The fiduciary duty to higher education institutions is the single most important legal principle for a board member to understand. Eight points of law related to fiduciary duty are highlighted below.
1. Fiduciary duty law is state law, but most of the basic principles are similar in all states. The American Law Institute, which publishes Restatements of the Law, has a current project titled “Charitable Nonprofit Organizations” that is a useful guide for boards and senior management. The draft Restatement includes a “Governance” section, which includes definitions of fiduciary duty.
2. Fiduciary duty law applies to board members who serve private colleges and universities that are organized as notfor- profit corporations. Although different state laws and institutional duties apply to public colleges and universities, board members frequently owe fiduciary duties to these institutions as well.
3. Fiduciary duty law encompasses two fundamental legal duties that run from the board members to the institution: the duty of loyalty and the duty of care. Both of these include the duty to act in good faith. Some authorities also refer to a duty of obedience, which means the duty to conform to the law and institutional mission.
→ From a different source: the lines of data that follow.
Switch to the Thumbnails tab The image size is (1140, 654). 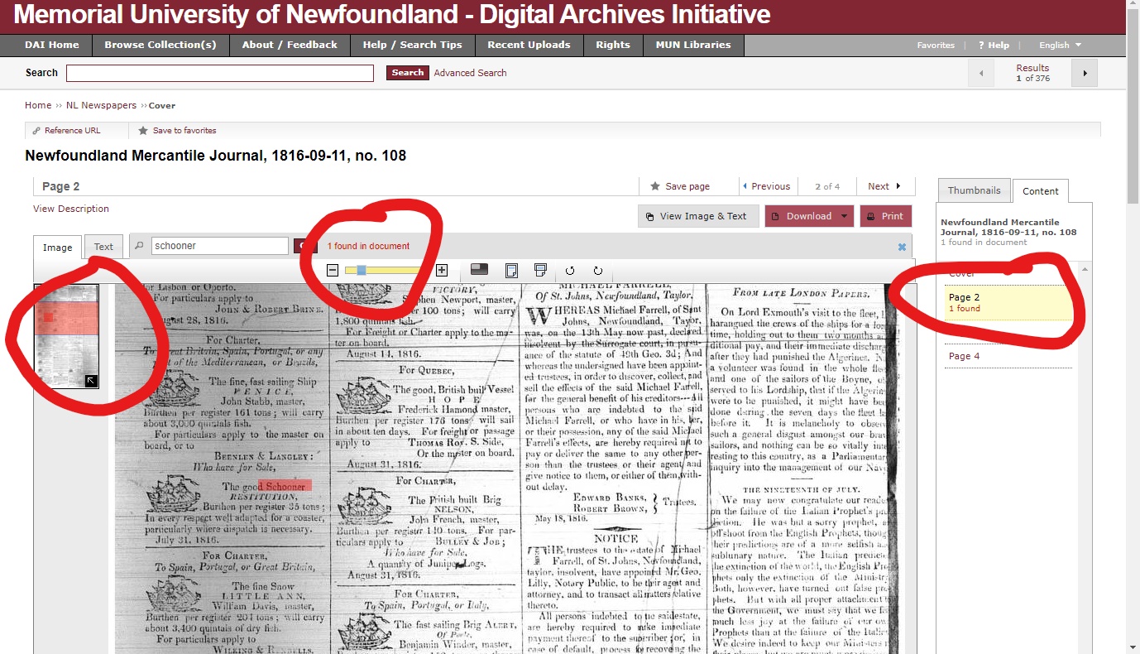click(x=974, y=190)
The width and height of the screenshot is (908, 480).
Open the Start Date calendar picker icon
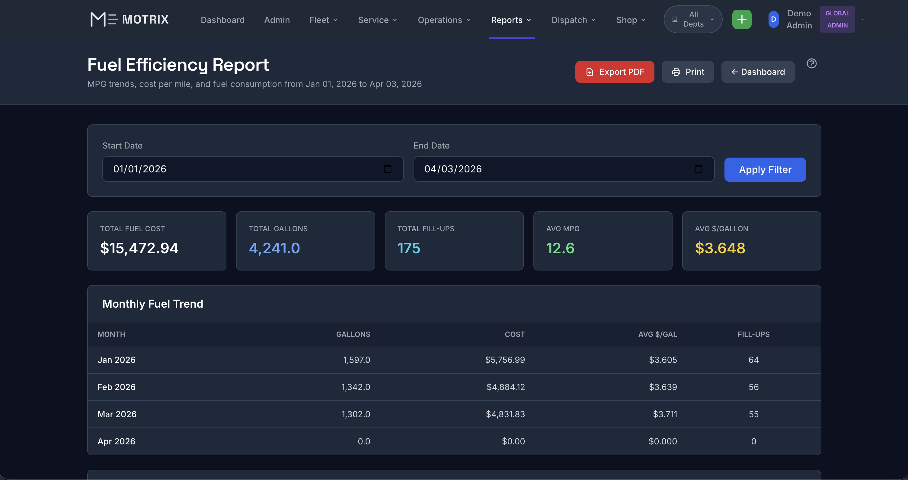[387, 169]
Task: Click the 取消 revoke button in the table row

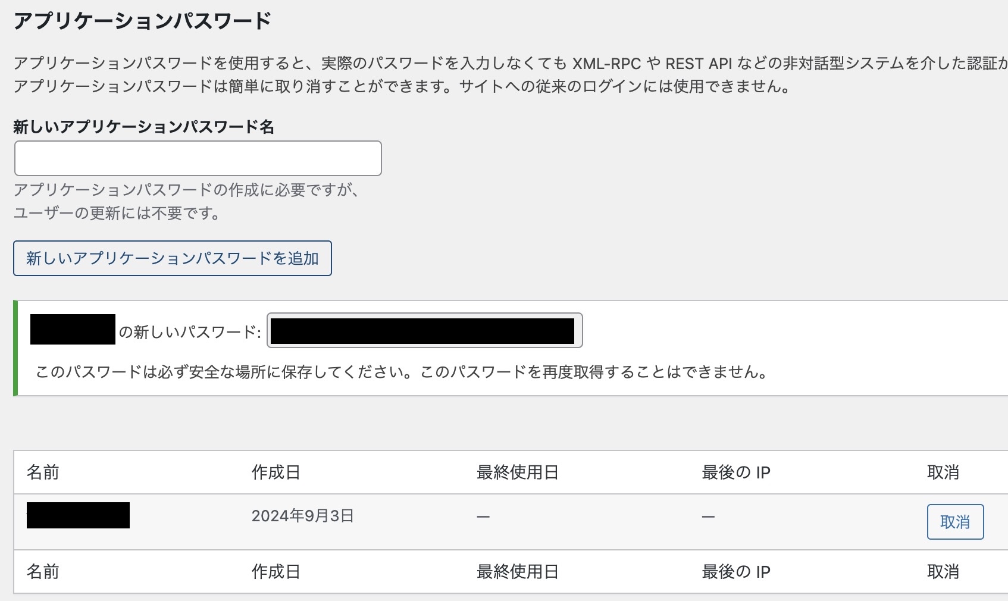Action: coord(954,522)
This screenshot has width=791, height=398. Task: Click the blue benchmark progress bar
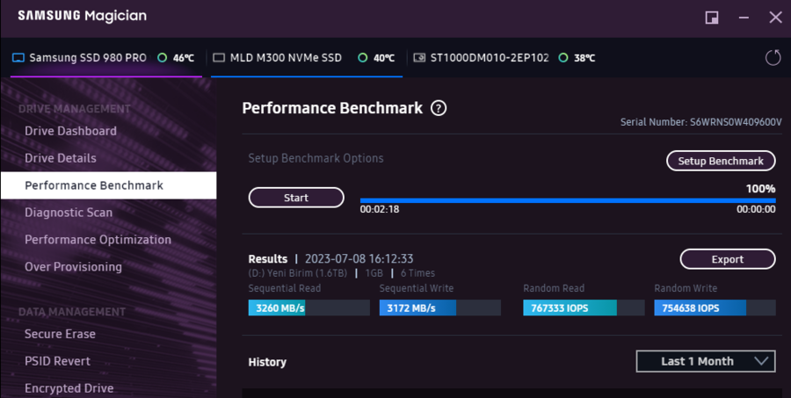point(568,201)
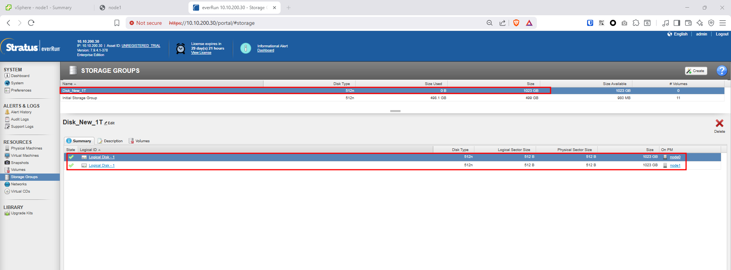The height and width of the screenshot is (270, 731).
Task: Open Snapshots from the Resources section
Action: click(x=19, y=163)
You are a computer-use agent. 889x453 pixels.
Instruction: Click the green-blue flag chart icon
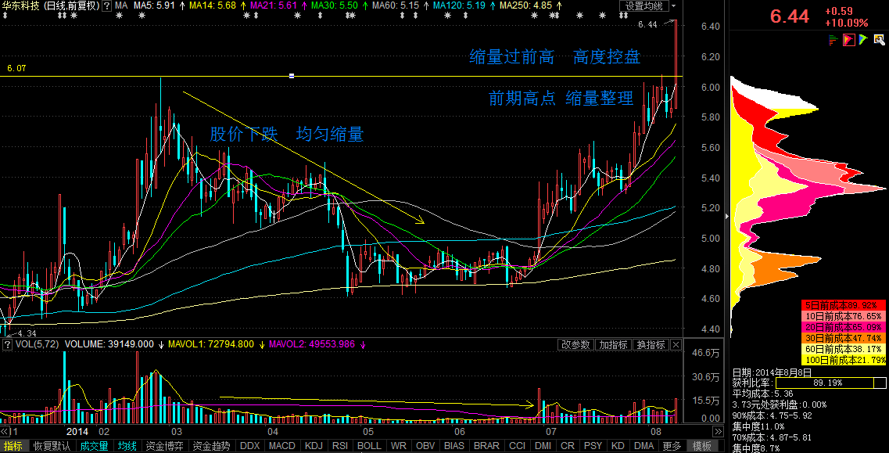[862, 40]
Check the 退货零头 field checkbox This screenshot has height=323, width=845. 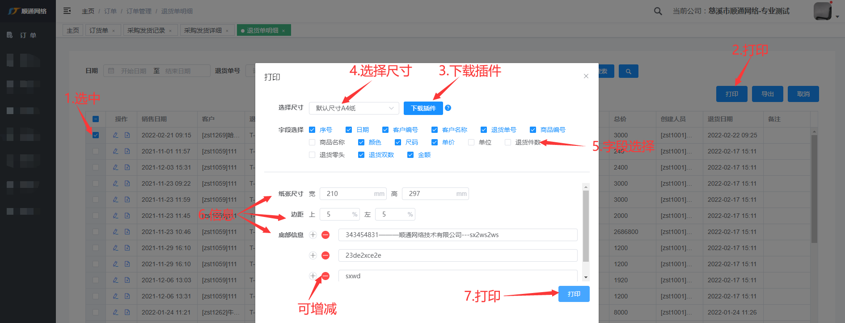[312, 155]
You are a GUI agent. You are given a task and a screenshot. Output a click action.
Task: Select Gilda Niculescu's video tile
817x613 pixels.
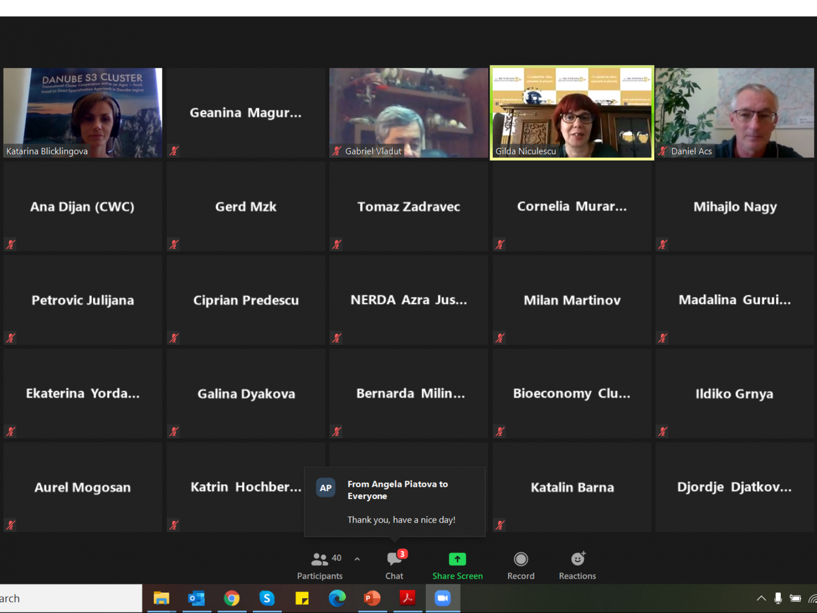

4. The duty of loyalty is typically viewed as a duty to avoid self-dealing and conflicts of interest between the individual’s interest and the interests of the college or university. This can include not only financial conflicts of interest, but also conflicts due to family, personal, and other relationships. Fiduciary duty law usually does not prohibit conflicts; rather, it requires disclosure, management, and recusal.
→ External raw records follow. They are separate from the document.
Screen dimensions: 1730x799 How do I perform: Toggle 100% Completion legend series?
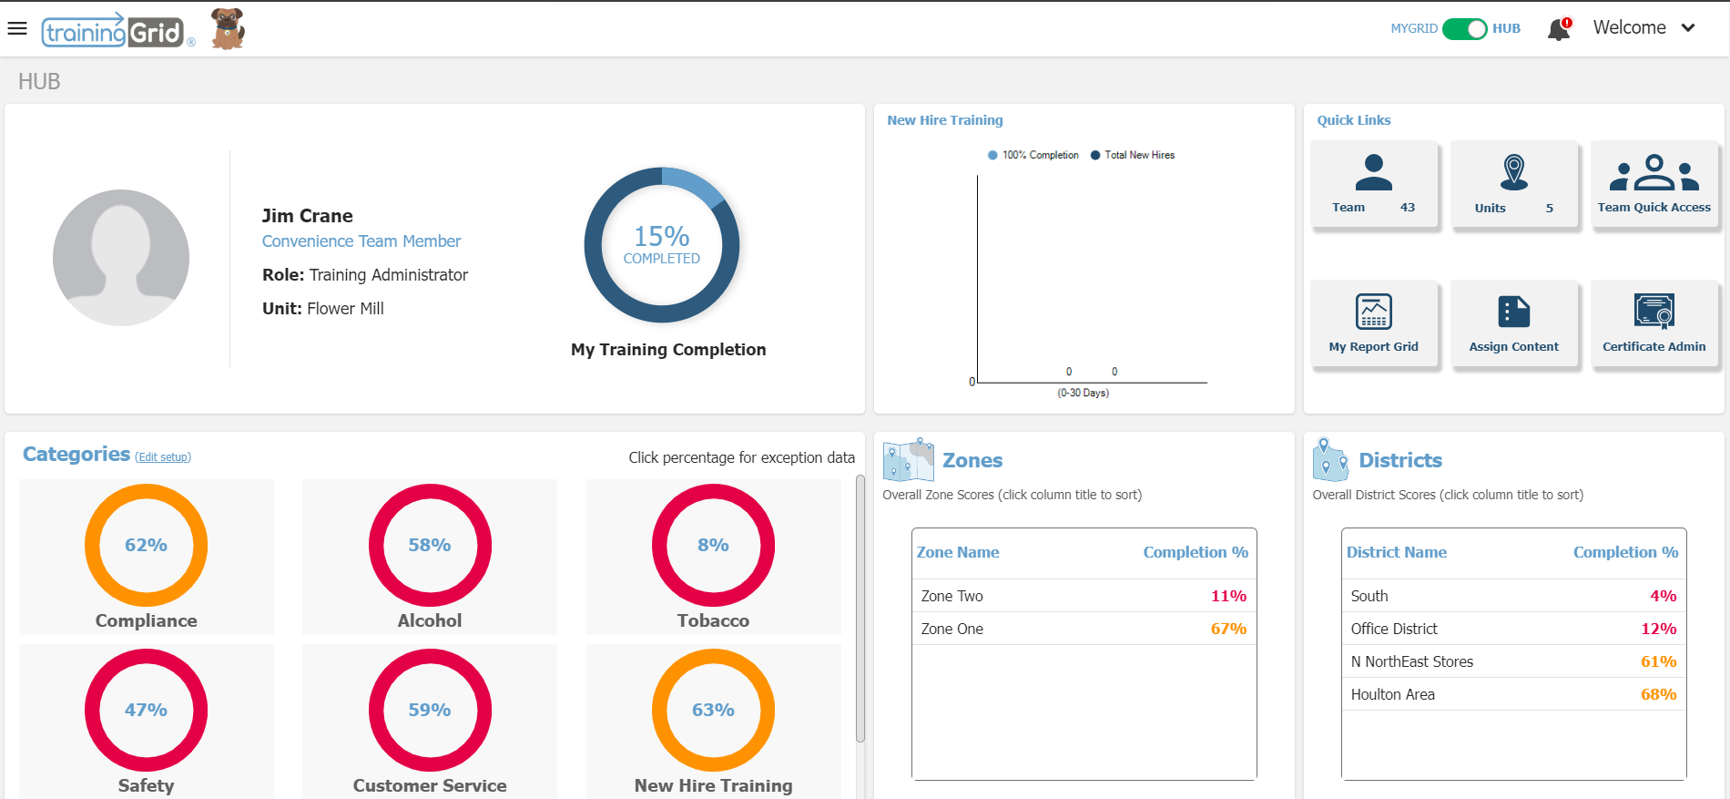1033,155
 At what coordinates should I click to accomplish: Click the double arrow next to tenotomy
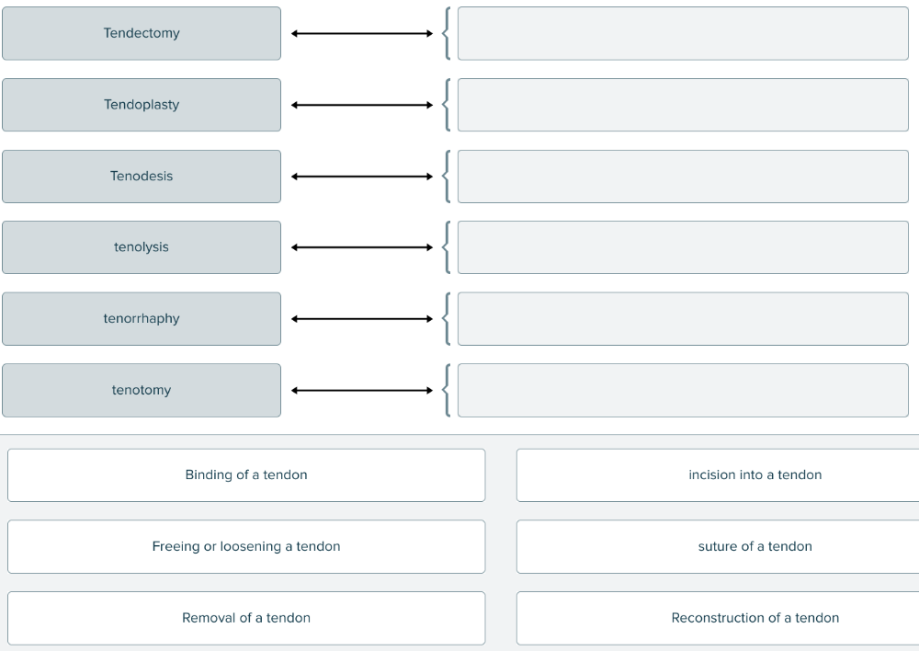pos(361,390)
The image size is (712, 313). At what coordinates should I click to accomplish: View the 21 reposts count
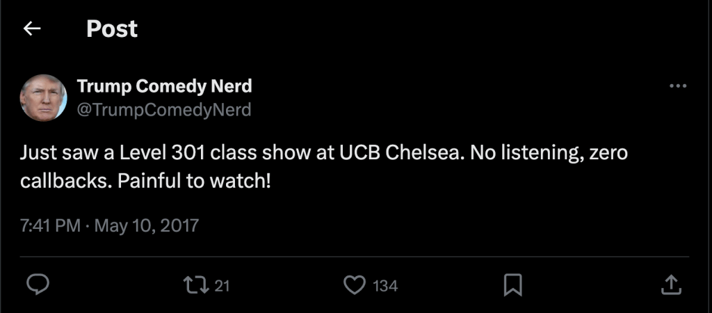pyautogui.click(x=222, y=285)
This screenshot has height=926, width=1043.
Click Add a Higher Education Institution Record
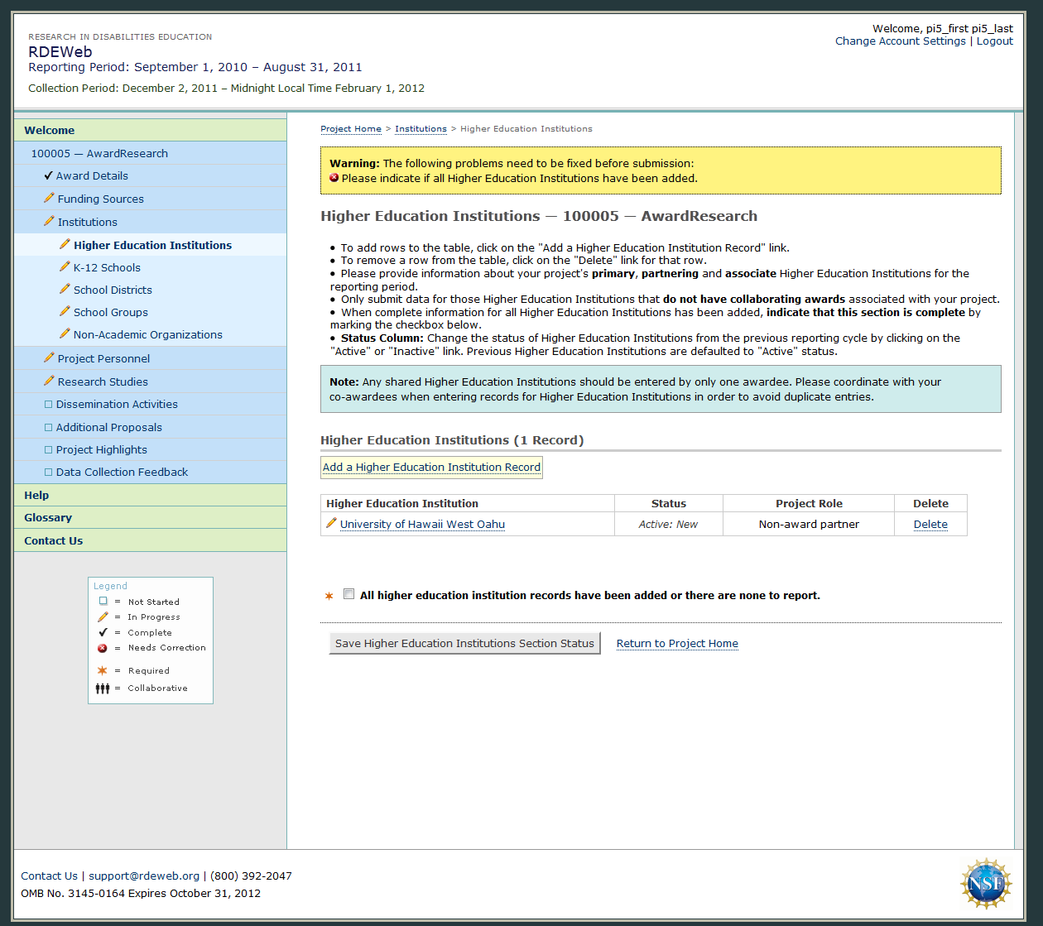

5. The duty of care describes the obligation to be informed and provide oversight. For board members of colleges and universities, this includes reading background materials and attending meetings, providing adequate oversight, and making decisions that are in the best interests of the institution and serve its mission.
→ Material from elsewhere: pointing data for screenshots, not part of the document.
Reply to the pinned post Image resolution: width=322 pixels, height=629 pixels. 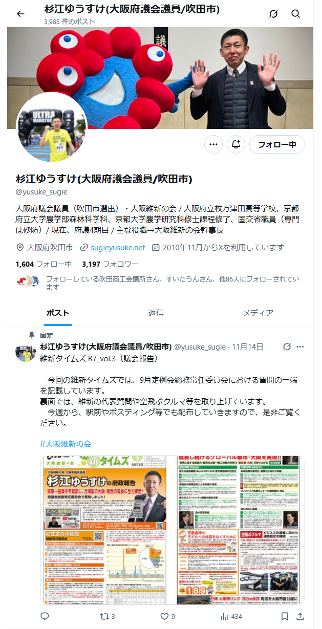45,616
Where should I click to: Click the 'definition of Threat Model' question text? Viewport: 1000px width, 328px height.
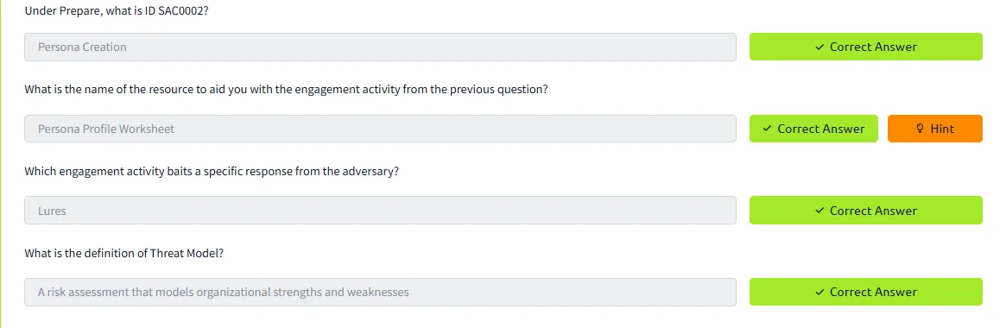123,253
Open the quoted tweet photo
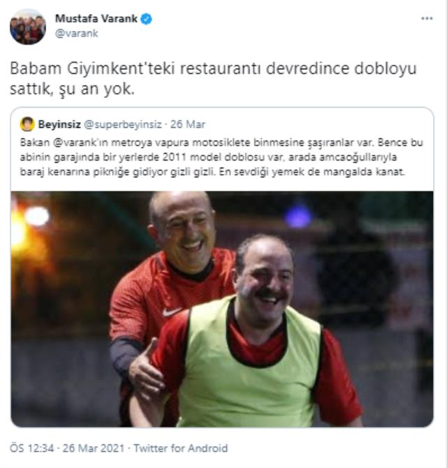This screenshot has height=468, width=447. (x=222, y=309)
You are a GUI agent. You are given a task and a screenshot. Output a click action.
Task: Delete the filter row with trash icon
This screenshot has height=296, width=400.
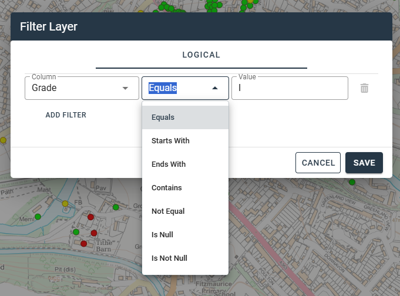[x=364, y=88]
6. Both the duty of care and the duty of loyalty require board members to make decisions judged by a reasonableness standard. As stated in the draft Restatement, an individual board member must act in a manner he or she “reasonably believes to be in the best interests” of the institution and “with the care a person of ordinary prudence in a like position would exercise under similar circumstances.” An individual board member subjectively believing a particular course of conduct is necessary or appropriate is not enough. Fiduciary duty law applies an objective test: Does the board member “reasonably believe” an action is appropriate and would a “person of ordinary prudence” make the same decision? A board member taking a position that is unjustified under a reasonableness or ordinary prudence standard is inconsistent with fiduciary duty law.
7. A critical component of a board member’s fiduciary duty is the oversight of financial matters. As with other subjects, the duties of loyalty, care, good faith, and obedience apply. This includes complying with state laws addressing prudent investment and expenditure of endowment and other funds.
8. Consistent with overall fiduciary responsibilities, board members may rely on board committees, management, and professional experts. Individual board members cannot abdicate their duties of care and reasonable oversight, but they can delegate decisionmaking authority to others and reasonably rely on their information and advice. This principle is reflected in the common tension between proper oversight and improper duplication and micromanagement.
Fiduciary duty law is central to the responsibilities of individual board members. In planning orientation and training programs for new and existing board members, colleges and universities should include fiduciary duty law presentations by their counsel. Some might even say that the failure of a board member to attend such training could raise a question of compliance with the member’s fiduciary duty.